Indictment and indictment: differences between documents
The indictment is the result of an abbreviated investigation, which is based on the available evidence and the confession of the accused. In turn, as we know, an indictment is a procedural document that completes the inquiry process in a general form.
- To issue an indictment, you only need to perform those procedural steps that, at the discretion of the investigator, are sufficient to bring charges.
- The terms of the shortened inquiry, as the name implies, are more compressed than in a regular inquiry.
Everything else, including design requirements, is the same.
Decisions made by the prosecutor during the consideration of the indictment
One of the activities of the prosecutor in the field of supervision is the consideration of the indictment and the decision of the prosecutor based on its results. This power is established by Art. 226 Code of Criminal Procedure of the Russian Federation. Based on the results of the consideration of the criminal case, the prosecutor may make any of the decisions noted below.
- Approval of the indictment by the prosecutor and preparation of case materials for sending to the court, where it is subsequently considered.
- Returning the materials of the criminal case to draw up a repeated, more complete indictment, which in the future will meet the requirements put forward. The law establishes a period for re-drafting - 3 days. An extremely important aspect of work in this direction are the recommendations and comments of the prosecutor, which he notes. In this case, he coordinates the work of police officers and helps them draw up documents correctly.
- Returning the criminal case so that the officer has the opportunity to conduct an additional investigation. In this case, the period for conducting such an inquiry should not exceed 10 days. Such a decision is made when the prosecutor sees that the interrogator has closed his eyes to some questions and has not paid attention to important details.
- Termination of proceedings only when there are grounds for this provided for by the Code of Criminal Procedure of the Russian Federation. The law has a separate article that describes cases of suspension and termination of an investigation in a specific case. If the prosecutor establishes the presence of one such fact, the case is terminated.
- Sending a package of documents, which includes materials from the criminal case, in order to begin another type of investigation, for example, a preliminary investigation.

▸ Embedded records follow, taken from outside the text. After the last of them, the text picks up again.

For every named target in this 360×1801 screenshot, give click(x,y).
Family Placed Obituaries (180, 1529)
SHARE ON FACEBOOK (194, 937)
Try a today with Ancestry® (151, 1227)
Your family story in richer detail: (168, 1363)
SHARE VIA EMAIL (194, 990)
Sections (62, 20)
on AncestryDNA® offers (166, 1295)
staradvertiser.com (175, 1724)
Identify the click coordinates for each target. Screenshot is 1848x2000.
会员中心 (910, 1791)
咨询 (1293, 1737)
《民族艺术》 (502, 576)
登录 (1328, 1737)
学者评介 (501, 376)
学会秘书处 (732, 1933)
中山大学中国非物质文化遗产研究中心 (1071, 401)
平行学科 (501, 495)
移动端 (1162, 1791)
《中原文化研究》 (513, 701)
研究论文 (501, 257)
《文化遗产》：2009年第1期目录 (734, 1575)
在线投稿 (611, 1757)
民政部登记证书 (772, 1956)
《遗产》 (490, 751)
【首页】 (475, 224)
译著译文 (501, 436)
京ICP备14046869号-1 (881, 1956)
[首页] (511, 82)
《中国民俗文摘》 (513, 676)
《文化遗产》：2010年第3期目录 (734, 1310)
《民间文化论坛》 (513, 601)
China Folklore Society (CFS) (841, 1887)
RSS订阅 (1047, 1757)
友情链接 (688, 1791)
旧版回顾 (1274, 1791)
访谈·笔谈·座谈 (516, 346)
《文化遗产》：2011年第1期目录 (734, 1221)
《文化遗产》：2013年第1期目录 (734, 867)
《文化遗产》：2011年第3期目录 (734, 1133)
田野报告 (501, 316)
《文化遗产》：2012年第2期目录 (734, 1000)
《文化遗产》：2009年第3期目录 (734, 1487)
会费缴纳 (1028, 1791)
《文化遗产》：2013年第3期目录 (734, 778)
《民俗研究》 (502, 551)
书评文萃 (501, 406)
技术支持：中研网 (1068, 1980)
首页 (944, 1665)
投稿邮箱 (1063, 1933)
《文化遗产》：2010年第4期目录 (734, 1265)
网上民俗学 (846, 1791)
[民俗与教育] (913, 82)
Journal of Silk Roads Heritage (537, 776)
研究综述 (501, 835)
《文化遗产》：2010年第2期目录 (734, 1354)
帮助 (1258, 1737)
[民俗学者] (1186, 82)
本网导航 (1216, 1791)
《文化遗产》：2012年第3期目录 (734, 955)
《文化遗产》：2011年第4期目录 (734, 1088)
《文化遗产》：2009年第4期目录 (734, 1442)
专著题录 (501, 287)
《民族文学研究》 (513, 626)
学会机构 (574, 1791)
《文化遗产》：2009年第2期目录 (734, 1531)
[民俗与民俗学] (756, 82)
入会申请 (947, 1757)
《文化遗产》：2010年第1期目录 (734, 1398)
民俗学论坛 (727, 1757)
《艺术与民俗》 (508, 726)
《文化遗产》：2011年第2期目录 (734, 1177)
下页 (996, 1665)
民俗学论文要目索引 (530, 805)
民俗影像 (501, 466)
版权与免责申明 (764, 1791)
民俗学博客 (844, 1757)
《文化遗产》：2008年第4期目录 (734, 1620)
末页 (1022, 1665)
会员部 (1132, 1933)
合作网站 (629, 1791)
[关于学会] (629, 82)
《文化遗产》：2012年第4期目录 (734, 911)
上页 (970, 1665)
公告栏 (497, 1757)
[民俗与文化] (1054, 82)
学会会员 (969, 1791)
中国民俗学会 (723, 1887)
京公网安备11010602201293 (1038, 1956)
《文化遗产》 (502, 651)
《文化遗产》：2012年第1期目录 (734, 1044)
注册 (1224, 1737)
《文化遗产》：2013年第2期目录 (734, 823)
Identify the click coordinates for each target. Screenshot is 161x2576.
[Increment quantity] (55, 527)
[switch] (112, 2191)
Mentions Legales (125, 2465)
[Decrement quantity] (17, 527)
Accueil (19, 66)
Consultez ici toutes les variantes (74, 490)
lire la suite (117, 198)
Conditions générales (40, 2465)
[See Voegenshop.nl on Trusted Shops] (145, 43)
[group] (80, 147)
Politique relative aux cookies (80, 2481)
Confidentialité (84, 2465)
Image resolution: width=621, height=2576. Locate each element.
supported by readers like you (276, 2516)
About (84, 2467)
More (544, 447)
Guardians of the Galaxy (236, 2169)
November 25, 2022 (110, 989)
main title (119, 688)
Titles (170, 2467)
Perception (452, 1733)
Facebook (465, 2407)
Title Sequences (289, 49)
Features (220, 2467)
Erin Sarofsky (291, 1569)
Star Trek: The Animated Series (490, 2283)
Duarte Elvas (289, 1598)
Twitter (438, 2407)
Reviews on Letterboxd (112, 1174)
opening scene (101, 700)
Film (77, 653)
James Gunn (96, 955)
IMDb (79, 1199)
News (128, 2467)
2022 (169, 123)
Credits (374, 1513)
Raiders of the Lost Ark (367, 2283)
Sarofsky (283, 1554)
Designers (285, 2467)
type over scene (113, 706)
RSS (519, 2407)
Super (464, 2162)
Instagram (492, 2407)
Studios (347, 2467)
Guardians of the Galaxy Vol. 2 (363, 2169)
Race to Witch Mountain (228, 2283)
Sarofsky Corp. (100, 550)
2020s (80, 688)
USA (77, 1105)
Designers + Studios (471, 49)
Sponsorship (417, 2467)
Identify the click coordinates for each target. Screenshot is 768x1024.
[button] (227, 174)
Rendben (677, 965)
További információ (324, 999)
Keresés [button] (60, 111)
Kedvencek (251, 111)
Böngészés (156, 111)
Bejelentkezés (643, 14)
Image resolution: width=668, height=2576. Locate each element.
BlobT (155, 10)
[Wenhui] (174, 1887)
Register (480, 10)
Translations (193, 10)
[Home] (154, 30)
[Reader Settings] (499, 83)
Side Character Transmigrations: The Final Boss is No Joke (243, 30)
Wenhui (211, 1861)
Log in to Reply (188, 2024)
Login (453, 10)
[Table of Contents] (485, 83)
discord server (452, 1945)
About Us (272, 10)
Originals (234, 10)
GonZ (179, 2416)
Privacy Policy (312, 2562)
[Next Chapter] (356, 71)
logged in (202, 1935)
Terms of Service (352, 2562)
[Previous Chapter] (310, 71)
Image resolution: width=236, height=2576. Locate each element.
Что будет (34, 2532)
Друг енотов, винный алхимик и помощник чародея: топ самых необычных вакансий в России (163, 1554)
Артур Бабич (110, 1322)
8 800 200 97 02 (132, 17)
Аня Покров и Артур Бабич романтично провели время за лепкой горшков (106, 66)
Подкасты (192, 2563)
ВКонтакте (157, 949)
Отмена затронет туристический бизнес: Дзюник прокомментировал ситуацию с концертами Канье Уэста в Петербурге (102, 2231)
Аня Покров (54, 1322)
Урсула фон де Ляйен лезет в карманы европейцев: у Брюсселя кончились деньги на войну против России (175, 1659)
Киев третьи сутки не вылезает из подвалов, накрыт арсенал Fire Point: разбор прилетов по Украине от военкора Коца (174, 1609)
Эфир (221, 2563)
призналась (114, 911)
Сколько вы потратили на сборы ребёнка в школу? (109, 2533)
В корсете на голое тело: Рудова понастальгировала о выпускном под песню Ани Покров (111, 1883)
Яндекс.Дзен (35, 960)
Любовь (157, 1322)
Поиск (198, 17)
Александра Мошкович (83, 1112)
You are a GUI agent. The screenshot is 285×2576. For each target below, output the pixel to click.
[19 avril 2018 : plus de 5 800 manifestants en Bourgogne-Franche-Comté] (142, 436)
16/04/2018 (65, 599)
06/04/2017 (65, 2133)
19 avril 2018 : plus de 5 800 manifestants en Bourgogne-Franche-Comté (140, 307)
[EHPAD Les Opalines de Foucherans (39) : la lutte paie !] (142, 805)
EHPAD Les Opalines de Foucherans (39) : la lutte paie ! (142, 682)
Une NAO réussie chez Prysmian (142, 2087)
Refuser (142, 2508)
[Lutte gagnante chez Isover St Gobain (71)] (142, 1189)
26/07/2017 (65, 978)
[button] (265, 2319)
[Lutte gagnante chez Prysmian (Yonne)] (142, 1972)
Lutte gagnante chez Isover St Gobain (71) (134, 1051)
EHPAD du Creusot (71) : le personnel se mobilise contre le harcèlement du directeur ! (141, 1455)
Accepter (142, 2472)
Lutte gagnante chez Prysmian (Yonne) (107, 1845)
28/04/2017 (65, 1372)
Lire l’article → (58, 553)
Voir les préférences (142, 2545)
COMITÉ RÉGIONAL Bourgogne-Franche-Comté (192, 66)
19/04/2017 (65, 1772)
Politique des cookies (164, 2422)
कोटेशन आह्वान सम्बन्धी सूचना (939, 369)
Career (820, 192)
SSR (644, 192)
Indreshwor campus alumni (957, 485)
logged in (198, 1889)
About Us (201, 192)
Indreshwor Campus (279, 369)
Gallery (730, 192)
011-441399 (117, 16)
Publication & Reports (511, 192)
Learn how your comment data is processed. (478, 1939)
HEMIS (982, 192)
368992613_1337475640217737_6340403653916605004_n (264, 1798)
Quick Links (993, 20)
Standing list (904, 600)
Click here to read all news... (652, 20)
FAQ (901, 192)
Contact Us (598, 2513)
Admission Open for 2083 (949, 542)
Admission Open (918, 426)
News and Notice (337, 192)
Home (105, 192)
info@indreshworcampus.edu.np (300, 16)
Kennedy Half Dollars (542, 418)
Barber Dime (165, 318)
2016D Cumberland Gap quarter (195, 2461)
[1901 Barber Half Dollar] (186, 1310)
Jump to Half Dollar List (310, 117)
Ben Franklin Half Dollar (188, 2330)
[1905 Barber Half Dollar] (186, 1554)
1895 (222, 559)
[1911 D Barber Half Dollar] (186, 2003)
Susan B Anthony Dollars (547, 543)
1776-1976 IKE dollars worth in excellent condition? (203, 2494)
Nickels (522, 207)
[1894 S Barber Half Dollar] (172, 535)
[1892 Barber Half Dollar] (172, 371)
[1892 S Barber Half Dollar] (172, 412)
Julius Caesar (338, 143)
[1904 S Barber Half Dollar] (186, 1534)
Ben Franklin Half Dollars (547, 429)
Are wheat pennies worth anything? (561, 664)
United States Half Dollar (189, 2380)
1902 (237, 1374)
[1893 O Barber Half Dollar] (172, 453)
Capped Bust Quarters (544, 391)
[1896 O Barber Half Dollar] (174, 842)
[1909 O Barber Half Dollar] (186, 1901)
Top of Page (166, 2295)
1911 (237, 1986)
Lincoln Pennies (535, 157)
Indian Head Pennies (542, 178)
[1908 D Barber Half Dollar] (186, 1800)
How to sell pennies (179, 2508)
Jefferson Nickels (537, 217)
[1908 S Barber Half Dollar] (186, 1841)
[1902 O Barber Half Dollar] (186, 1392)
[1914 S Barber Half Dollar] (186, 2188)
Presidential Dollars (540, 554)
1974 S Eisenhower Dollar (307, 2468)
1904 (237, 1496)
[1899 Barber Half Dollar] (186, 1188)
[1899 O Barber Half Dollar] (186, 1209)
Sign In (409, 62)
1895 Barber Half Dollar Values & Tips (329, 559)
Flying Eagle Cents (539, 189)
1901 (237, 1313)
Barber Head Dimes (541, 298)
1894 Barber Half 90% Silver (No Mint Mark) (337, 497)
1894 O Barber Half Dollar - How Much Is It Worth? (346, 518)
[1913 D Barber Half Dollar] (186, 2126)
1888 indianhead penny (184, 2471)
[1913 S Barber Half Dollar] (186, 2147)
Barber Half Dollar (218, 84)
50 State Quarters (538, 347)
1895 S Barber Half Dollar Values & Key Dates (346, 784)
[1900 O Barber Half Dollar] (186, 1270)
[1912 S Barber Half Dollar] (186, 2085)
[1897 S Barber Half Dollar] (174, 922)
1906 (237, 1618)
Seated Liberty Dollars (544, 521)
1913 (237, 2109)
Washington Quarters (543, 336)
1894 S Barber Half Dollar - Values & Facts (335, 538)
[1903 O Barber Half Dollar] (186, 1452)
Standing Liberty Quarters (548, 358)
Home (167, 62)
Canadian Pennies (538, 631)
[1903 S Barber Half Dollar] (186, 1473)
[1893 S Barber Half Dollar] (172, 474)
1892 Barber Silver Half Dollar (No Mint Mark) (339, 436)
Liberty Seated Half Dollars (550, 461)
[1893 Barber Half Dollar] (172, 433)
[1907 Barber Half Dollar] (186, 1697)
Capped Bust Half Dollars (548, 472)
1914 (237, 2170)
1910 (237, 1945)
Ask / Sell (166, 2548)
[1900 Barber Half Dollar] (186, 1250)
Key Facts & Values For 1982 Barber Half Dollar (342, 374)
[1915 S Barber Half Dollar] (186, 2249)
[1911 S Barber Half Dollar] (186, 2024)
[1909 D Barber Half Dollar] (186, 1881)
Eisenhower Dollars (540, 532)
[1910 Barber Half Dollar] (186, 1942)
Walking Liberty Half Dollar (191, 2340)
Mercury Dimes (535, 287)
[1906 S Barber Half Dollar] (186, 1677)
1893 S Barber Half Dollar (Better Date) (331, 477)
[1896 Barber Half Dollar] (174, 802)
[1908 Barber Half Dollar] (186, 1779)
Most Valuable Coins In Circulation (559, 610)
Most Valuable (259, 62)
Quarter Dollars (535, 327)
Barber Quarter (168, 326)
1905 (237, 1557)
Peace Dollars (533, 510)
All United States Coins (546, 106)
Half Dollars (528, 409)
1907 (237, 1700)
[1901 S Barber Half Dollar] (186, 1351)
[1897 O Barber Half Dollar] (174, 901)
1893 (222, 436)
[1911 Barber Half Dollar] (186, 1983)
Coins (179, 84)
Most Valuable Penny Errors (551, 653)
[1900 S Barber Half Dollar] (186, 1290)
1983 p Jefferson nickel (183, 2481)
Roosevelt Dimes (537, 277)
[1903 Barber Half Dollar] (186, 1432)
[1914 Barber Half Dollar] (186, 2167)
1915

If the indictment is reviewed and approved by an employee of the prosecutor's office, copies are given to the accused and his defense attorney.
Procedural meaning of the indictment
Based on all of the above, we can conclude that the indictment is the most important part of the investigator’s work. It is this document that puts into a logical structure all the evidence received and the facts of the crime, based on which the court will be able to make a fair and correct decision. In addition, the indictment changes the legal status of a key participant from suspect to accused.
Where is the indictment sent after it is drawn up?
As we found out earlier, an indictment is an important and significant procedural document, which is why you need to know where it is going and what happens to it after it is drawn up. After familiarizing the suspect and the victim with it, the finished document is sent to the head of the inquiry agency, who studies it, checks for errors and omissions, and, if necessary, sends it again to the investigator. If everything is correct and there are no errors, then the document is approved by the boss and moves on to the prosecutor.